Wali Allah Menurut Allah Dalam Al-Quran
Oase.id - Segala sesuatu kabar tentang syariat Islam, tidaklah bisa diterima, kecuali kabar itu datang dengan dalil yang bersumber dari Al-Quran dan Asunnah. Begitu pun kabar tentang hal-hal gaib. Tidak boleh seorang Muslim meyakini kabar tentang hal gaib, kecuali ada tuntunan syariatnya termasuk terkait kabar tentang kewalian, orang yang bisa menjadi wali Allah.
Tidak bisa seseorang atau siapa pun membuat definisi tentang wali Allah, kecuali dengan tuntunan yang telah digariskan Allah dalam Al-Quran atau yang telah disampaikan Rasulnya ﷺ.

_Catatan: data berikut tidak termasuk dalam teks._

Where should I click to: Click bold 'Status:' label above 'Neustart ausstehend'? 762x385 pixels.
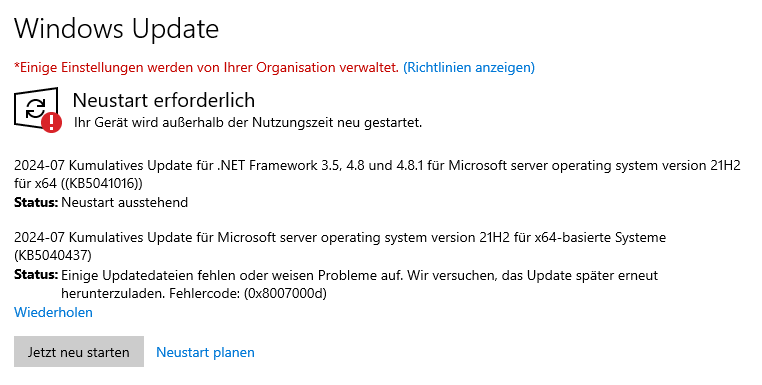tap(36, 202)
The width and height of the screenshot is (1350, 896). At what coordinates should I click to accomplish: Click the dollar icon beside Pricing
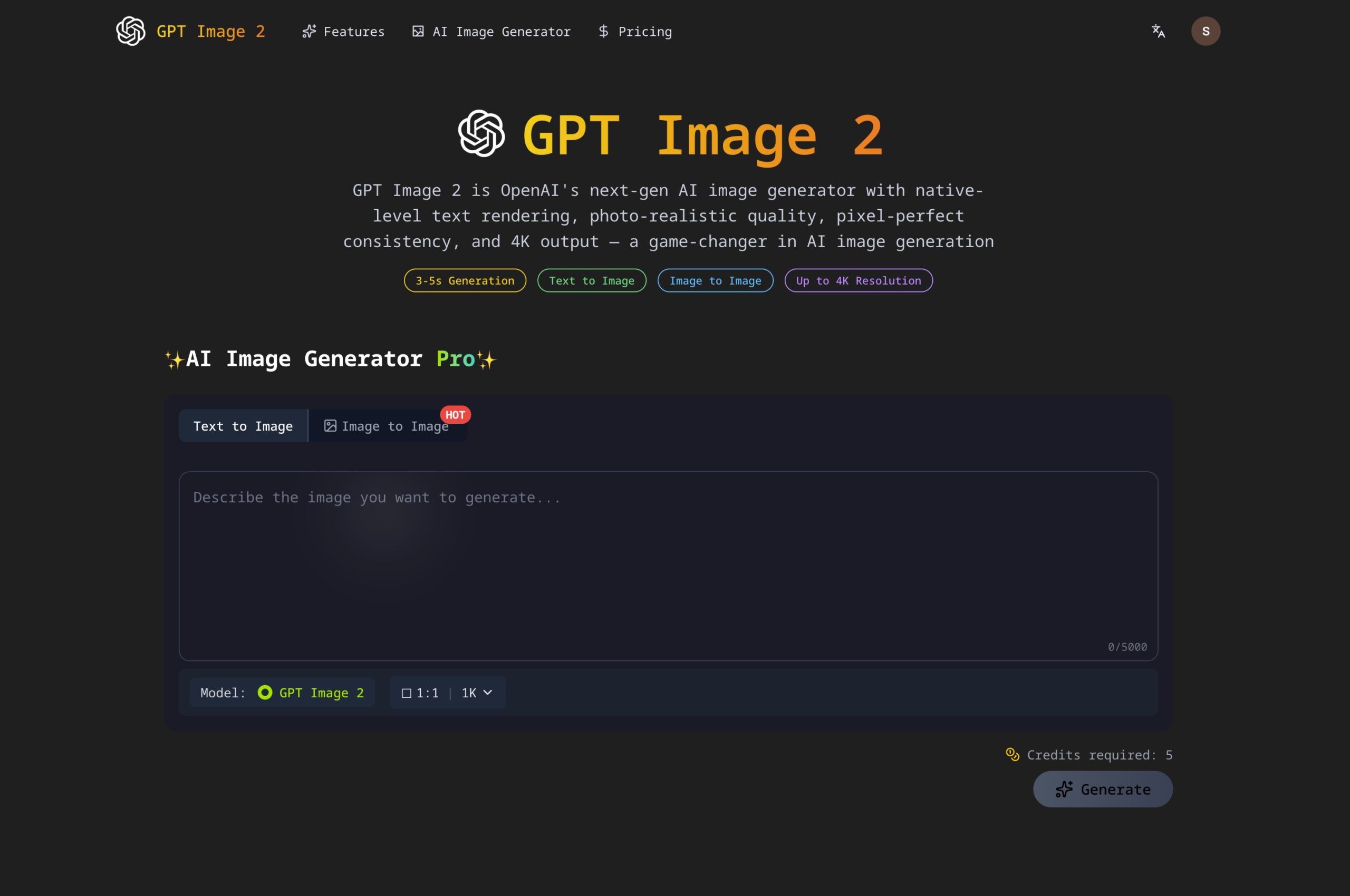click(x=603, y=32)
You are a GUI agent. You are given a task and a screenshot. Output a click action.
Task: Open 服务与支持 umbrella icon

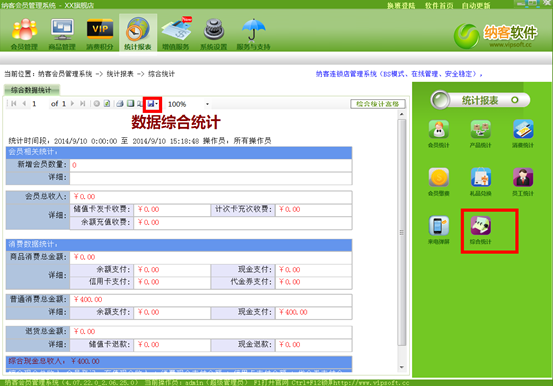coord(253,34)
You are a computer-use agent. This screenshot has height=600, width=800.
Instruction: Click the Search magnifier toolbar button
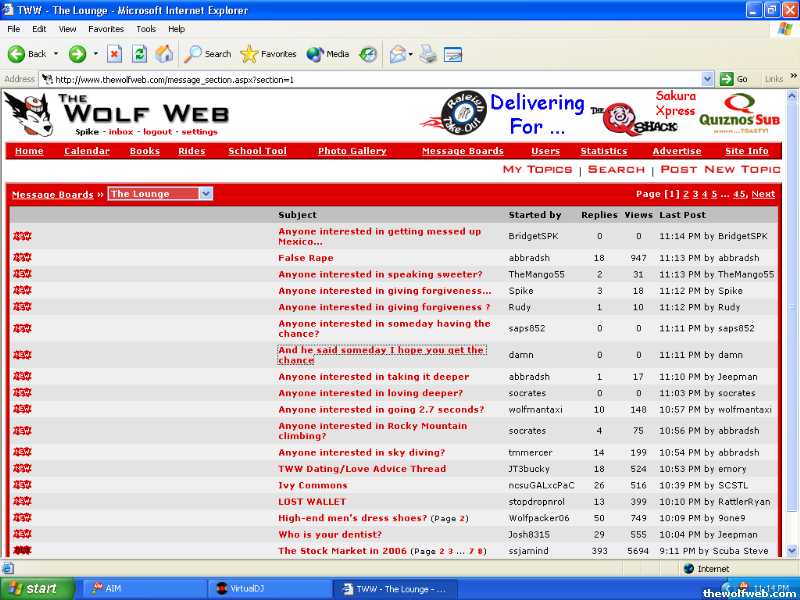click(x=207, y=54)
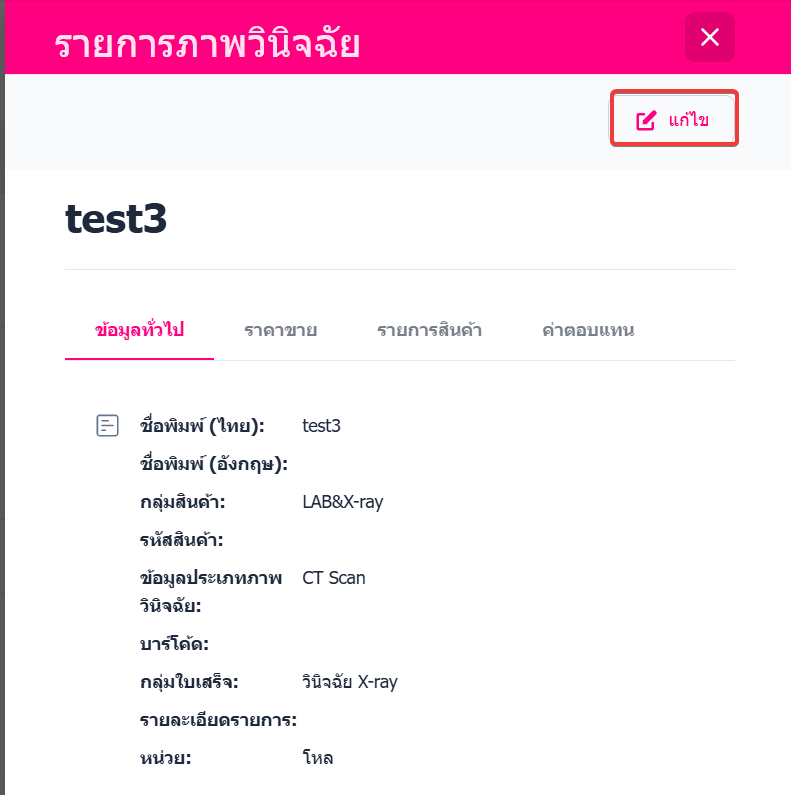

Allah Subhanahu wa Ta’ala abadikan dalam firmanNya di ayat terakhir surat Al Kahfi dalam satu kesempatan sekaligus (yang artinya), “Sesunggunya Sesembahan kalian adalah sesembahan yang esa, barangsiapa yang mengharapkan perjumpaan dengan Robbnya maka hendaklah ia beramal ibadah dengan amalan yang sholeh dan tidak menyekutukan Robbnya dalam amal ibadahnya dengan suatu apa pun“.(QS : Al Kahfi: 110).
Dikutip dari Muslim.or.id, Ibnu Katsir Asy Syafi’i rohimahullah seorang pakar tafsir yang tidak diragukan lagi keilmuannya mengatakan, “Maka hendaklah ia mengerjakan amal yang saleh” maksudnya adalah mencocoki syariat Allah (mengikuti petunjuk Nabi shallallahu ‘alaihi wa sallam, pen).
Seorang muslim dituntut untuk bertakwa terhadap Allah subhanahu wa ta'ala, agar menjadi orang yang beruntung hidupnya di dunia dan akhirat. Dan bagi Allah, orang yang paling mulia di sisiNya adalah orang yang paling taqwa.
“Hai manusia, sesungguhnya Kami menciptakan kamu dari seorang laki-laki dan seorang perempuan dan menjadikan kamu berbangsa-bangsa dan bersuku-suku supaya kamu saling kenal-mengenal. Sesungguhnya orang yang paling mulia di antara kamu di sisi Allah ialah orang yang paling taqwa di antara kamu. Sesungguhnya Allah Maha Mengetahui lagi Maha Mengenal.” (QS. Al Hujurat: 13)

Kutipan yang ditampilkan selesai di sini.